Friday, 13 August 2010

Eve-Online on VMPlayer with Kubuntu Linux

Right, so I've been busy, sorry about that, but I have tonight at least found myself a fair hunk of time to geek out a little more over VMplayer. And I'm impressed with the results.

As I made mention in a previous post I've been toying with Virtualizing some of my machines at home, firstly to unlock the masses of memory and cores I own, this has come off of the back of some work I've carried out at work to start to virtualize the software development.

Not to mention to finally get my development environment at home off of Windoze, but still retain the ability to test my output on a real windows box. Anyway, I'm mumbling, tonight I've been over a fair few places on the internet working out how to optimize a Windows XP Pro guest OS
on a Kubuntu Linux host.

And this is the result....

That's right... I got eve running at 1024x768x24 full screen, but in the virtual machine, so it's a window... this really makes my geekometer max out.

I'm not going to bore you with the details of what I did, you can message me and find out... but for the basics...

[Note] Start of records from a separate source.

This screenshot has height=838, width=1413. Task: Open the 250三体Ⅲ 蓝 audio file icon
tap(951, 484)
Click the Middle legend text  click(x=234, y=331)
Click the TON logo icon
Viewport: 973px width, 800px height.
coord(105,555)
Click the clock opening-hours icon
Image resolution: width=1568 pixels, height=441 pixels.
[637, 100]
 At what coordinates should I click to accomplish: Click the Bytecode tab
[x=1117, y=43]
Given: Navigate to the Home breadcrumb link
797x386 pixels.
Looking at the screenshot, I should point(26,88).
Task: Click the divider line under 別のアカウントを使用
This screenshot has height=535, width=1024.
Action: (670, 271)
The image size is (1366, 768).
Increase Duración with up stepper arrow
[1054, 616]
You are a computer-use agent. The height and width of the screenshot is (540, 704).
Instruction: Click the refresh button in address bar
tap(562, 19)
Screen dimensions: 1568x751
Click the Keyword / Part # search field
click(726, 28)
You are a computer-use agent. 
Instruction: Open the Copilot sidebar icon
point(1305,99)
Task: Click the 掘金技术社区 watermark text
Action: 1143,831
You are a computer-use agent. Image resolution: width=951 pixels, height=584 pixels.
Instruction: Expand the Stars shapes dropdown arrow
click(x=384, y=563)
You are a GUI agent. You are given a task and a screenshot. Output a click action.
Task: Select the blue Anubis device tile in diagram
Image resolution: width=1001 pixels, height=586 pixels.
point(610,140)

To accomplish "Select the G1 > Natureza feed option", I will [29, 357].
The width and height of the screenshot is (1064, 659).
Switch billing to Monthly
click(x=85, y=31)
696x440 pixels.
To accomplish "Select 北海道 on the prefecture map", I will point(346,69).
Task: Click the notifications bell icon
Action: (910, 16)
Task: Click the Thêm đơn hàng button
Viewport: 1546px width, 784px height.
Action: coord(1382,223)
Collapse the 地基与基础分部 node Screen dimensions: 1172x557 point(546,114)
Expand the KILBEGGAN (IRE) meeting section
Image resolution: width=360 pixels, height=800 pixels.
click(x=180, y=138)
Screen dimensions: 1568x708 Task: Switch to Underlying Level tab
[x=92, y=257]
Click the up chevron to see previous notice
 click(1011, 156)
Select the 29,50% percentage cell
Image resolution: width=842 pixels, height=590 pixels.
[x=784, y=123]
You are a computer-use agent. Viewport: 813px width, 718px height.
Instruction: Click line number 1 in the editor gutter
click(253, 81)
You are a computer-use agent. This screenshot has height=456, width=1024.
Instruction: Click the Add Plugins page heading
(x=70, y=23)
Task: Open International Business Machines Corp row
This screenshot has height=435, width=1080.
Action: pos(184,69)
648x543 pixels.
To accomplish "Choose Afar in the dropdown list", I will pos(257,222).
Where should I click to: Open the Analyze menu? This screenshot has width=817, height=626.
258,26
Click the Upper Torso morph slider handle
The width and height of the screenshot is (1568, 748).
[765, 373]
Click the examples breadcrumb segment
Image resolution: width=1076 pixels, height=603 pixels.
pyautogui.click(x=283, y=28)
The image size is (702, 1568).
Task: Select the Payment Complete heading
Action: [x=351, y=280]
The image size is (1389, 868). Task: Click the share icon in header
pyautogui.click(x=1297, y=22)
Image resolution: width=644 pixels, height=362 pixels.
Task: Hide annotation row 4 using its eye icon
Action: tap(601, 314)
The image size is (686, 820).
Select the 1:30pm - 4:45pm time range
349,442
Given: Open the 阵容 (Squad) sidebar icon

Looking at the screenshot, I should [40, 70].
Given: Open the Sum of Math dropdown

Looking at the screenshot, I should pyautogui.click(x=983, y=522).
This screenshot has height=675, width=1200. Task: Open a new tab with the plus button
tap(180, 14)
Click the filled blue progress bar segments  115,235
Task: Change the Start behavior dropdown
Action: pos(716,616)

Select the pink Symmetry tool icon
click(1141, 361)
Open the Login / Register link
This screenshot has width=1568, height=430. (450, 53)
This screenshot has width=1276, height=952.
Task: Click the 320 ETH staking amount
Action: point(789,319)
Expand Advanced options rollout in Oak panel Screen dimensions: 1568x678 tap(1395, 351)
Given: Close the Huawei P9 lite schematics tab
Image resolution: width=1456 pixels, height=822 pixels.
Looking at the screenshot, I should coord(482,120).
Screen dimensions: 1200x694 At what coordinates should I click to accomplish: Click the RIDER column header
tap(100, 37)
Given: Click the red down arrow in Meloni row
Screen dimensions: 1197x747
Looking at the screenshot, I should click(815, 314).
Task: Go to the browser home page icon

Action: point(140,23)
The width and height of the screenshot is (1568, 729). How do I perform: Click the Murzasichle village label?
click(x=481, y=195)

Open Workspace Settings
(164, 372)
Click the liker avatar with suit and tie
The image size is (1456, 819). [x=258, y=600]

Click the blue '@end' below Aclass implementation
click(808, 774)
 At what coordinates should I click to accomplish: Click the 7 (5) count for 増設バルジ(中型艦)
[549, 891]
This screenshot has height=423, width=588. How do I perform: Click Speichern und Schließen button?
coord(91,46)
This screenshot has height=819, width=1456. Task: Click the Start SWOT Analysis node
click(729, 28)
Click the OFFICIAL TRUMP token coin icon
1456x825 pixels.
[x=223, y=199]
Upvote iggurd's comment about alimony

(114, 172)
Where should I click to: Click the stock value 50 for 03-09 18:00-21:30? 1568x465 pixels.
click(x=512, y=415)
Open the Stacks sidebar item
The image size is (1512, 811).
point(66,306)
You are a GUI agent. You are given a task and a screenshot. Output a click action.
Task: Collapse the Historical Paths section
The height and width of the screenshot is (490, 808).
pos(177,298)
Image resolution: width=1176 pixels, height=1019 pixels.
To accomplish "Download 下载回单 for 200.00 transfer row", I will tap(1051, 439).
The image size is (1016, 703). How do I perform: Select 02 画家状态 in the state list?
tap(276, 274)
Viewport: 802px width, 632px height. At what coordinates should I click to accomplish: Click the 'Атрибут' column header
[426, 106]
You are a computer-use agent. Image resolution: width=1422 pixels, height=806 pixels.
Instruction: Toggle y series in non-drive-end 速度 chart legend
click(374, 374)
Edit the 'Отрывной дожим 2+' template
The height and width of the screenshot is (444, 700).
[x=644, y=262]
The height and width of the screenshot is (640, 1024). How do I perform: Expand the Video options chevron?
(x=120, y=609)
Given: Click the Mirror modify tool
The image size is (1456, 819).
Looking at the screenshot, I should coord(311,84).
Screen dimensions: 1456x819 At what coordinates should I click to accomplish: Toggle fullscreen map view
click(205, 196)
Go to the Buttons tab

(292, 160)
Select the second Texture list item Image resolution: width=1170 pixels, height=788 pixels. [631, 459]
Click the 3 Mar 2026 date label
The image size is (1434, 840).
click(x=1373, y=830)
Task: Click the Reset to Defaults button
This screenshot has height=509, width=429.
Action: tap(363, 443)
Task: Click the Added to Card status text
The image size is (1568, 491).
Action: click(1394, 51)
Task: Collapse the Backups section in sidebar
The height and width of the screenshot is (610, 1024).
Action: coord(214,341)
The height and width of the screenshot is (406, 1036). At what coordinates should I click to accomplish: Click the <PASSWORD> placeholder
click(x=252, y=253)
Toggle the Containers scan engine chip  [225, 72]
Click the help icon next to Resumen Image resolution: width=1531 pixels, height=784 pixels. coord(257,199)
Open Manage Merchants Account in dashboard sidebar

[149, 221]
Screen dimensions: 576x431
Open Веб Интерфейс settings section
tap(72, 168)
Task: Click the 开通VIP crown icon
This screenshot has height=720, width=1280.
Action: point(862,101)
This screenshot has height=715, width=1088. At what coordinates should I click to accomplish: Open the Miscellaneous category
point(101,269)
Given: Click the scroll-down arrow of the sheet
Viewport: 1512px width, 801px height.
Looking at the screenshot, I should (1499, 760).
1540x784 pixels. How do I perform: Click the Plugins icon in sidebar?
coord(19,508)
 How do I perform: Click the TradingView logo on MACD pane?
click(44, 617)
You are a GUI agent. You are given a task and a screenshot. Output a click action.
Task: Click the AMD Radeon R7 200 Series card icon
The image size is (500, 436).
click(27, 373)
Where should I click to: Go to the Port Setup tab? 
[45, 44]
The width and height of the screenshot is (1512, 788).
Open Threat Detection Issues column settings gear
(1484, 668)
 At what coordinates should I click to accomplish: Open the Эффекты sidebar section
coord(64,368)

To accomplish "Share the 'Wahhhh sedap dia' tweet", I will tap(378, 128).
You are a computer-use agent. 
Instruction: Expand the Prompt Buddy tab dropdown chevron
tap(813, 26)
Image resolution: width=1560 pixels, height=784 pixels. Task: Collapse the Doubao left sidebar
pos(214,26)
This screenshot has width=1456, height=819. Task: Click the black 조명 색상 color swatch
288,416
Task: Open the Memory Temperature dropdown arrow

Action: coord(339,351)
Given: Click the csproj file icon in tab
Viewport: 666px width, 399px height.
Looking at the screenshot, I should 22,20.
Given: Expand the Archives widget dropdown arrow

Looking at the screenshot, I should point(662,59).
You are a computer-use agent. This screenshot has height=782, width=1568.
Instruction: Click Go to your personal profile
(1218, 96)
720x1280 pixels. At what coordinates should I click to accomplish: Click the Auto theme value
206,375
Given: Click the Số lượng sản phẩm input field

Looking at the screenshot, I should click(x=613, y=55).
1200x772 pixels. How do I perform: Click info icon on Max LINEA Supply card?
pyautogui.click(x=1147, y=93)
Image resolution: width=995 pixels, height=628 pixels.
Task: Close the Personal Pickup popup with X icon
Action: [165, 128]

  • Install Kubuntu - Spend a little time optimizing the desktop, turning off all desktop effects is a good step.
  • Install the best Native Graphics drivers for your machine into Linux. ATi users will be at a loss here, sorry.
  • Install VMplayer - Download and install VMplayer.
  • Now, go find your Windows XP Pro install disc, create a virtual machine in VMplayer, you need to give it 1GB of RAM and at least a single core, turning off the sound card really helps here btw and give it about 40GB of hard drive space... remove the floppy drive and set the display to 1 display with a maximum resolution of 1024x768, let Windows do it's thing and install [you will need a real licensed copy of Windows by the way].
  • Let the Virtual machine boot up, optimize windows so it's desktop effects are pretty much off.
  • Also let the VMware Tools download and install into the Virtual Machine.
  • Ensure that you have 3D Acceleration turned on in the Virtual Machine Settings, and also make sure that the Virtual Machine supports the 3D acceleration properly.
  • Next, inside the XP Virtual Machine browse on the internet to get yourself the DirectX Runtime 9.0c - Older ones tend to give the best results, I'm using a runtime from approximately August 2005.
  • Now we're off the beaten track, shutdown your Virtual Machine, and browse your hard drive to its VMX file, this is the file with all its settings inside. Add this to the last like "svga.ramSize=X", without the quotes.
  • The value of X is the number of bytes, and I've found it best to give the virtual machine half of your graphics RAM, so my test card has 256MB of RAM, so I've assigned the virtual machine 128MB (i.e. svga.vramSize=134217728 ).
  • Now, this is the real boring bit, start up and download Eve-Online within your Virtual Machine (see below).
  • Once Eve is Installed, let it open (it'll open on Maximum settings, for some reason).
  • Don't press anything, it'll take ages to start up, then set the settings within Eve to be the minimum values possible.
  • Voila, it'll run, as my screen shot shows.
The real key is to experiment, accept that you're going to run this at lower than your usual settings.

Certainly, for mining and trading this is working fine for me, I'm not sure about Missions, but I'll give them ago. But don't expect to be ace on the old PVP circuit with this set up, since action needs a good reaction you need native performance.

1 comment:

  1. Oh, and for reference, my test machine for this was not some mega high spec machine, it is a 2004 built machine:

    Intel Pentium 4 (HT) 3.0gHz
    1.5GB PC6400 DDR2 RAM
    nVidia 8800 GT 512MB DDR3 PCi(e)x16
    Hitachi 7200RPM 120GB hard disk

    The host OS is:

    Kubuntu (Lucid Linx) 10.4 running KDE

    The nVidia driver for Linux was installed separately.

    The version of VMplayer is 3.1.1, virtual machine spec: 1 Processor, 1GB of RAM, 1 Display a 1024x768, 40GB of hard drive space, 3D acceleration enabled.

    The host OS was Windows XP Professional SP2 (which I let upgrade to Service Pack 3).

    And once again, you will get the best results if you spend some time optimizing the display optimization in both the guest and host OS's for display performance.